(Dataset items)

☆ ☆ ☆ ☆ ☆

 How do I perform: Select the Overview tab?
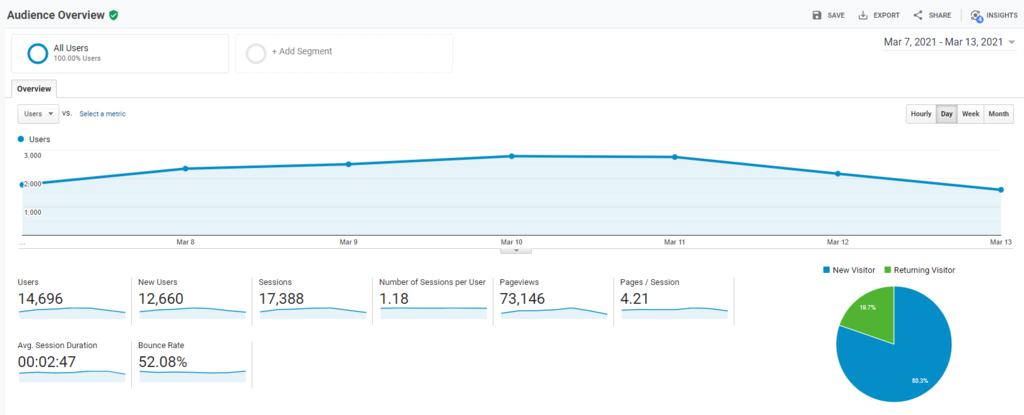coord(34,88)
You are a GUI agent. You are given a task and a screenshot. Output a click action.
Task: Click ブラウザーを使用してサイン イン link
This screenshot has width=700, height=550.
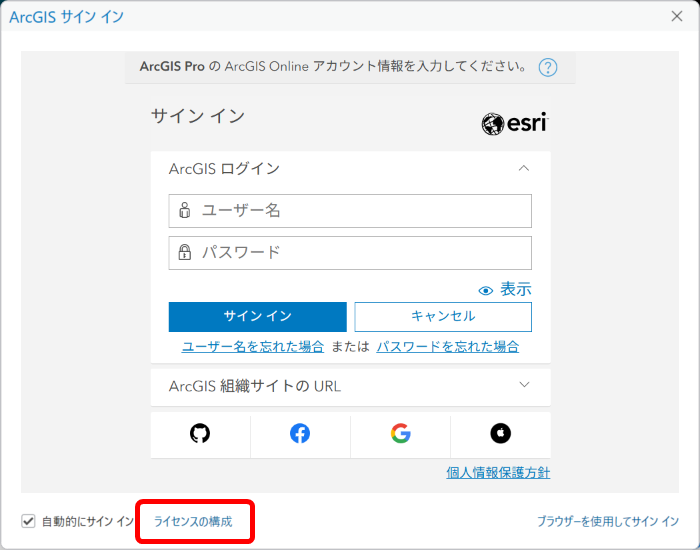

☆ ☆ ☆ ☆ ☆

• [Work to be completed] Reformat every line of the items above as a numbered list, skipping any blank lines. Omit the pictures.

• [Result below]
1.  How do I perform: Select the Overview tab?
2. coord(34,88)
3. You are a GUI agent. You are given a task and a screenshot. Output a click action.
4. Task: Click ブラウザーを使用してサイン イン link
5. This screenshot has width=700, height=550.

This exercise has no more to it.